I need some help. I am having problems on corners the threads get really thin. I have adjusted the thread density and the pull compensation, but nothing seems to help. Do I need to double up in the areas that are thin? Thanks Troy

Here is a pic showing where I am having the problems


----------



## thutch15 (Sep 8, 2008)

Does nobody know how to digitize on here?


----------



## lizziemaxine (Nov 14, 2007)

thutch15 said:


> Does nobody know how to digitize on here?


Yes, there are a lot of people on this forum that digitize.
But, the number of people who use Embird to digitize may be limited and may not read this forum every day.


----------



## thutch15 (Sep 8, 2008)

Ok but I would still think that it is a general problem that I am having and not just a Embird problem.


----------



## Rankin Sports (Apr 12, 2009)

I can't tell from the picture, how wide is that satin stitch? It looks like the satin stitch stops when it has to make a jump thats too wide. I use Wilcom ES-65 v.8. It has an auto jump feature that lets you add a jump stitch to make it across the gap. I'm not too familiar with embird however but I'm assuming a feature like that has got to be in there somewhere.


----------



## thutch15 (Sep 8, 2008)

Thank you...I adjusted the size of my image and that made a big difference. I was trying to digitize a logo that was over 12 inches wide. I reduced it to 5 inches and then that stitch is working fine. I guess I still need to learn how to do a bigger image, but thanks for this info.


----------



## lizziemaxine (Nov 14, 2007)

thutch15 said:


> Thank you...I adjusted the size of my image and that made a big difference. I was trying to digitize a logo that was over 12 inches wide. I reduced it to 5 inches and then that stitch is working fine. I guess I still need to learn how to do a bigger image, but thanks for this info.

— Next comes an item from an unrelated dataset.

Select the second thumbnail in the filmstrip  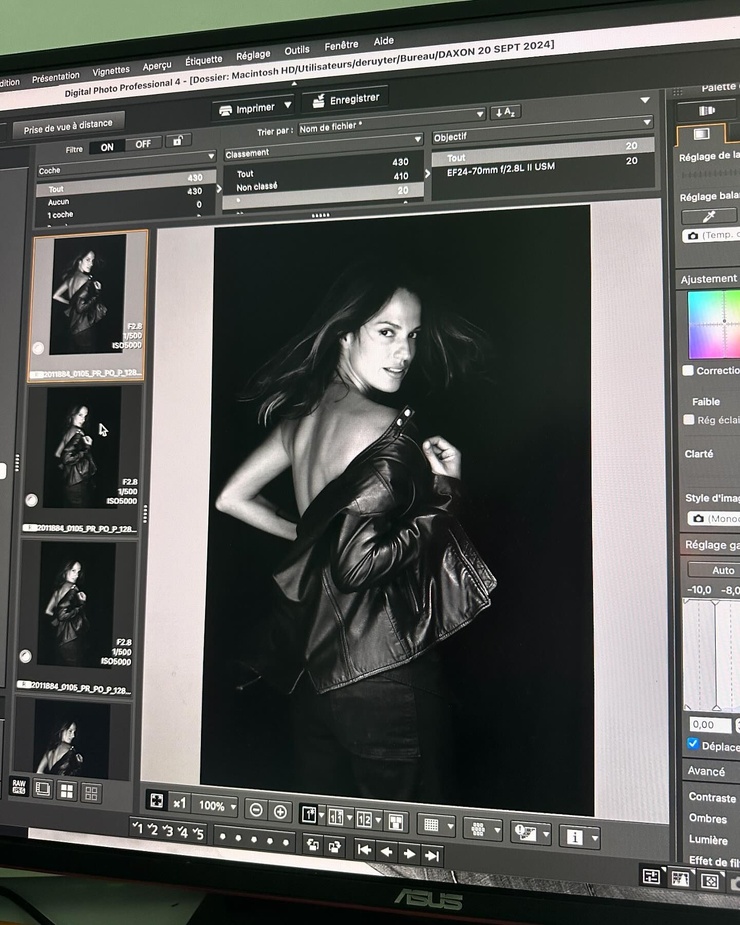pyautogui.click(x=84, y=448)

When the image is really wide you may want to use a split satin stitch instead of a satin stitch.


----------



## thutch15 (Sep 8, 2008)

thanks I will try that.


----------



## embgals (Dec 28, 2008)

When doing bigger items in Embird with satin stitches I will thin my columns down so the satin stitch will work. I can easily do 5" letters with satin stitches. Certain fonts will also work better.

Good Luck!

Tina K.
Embroidery Gals


----------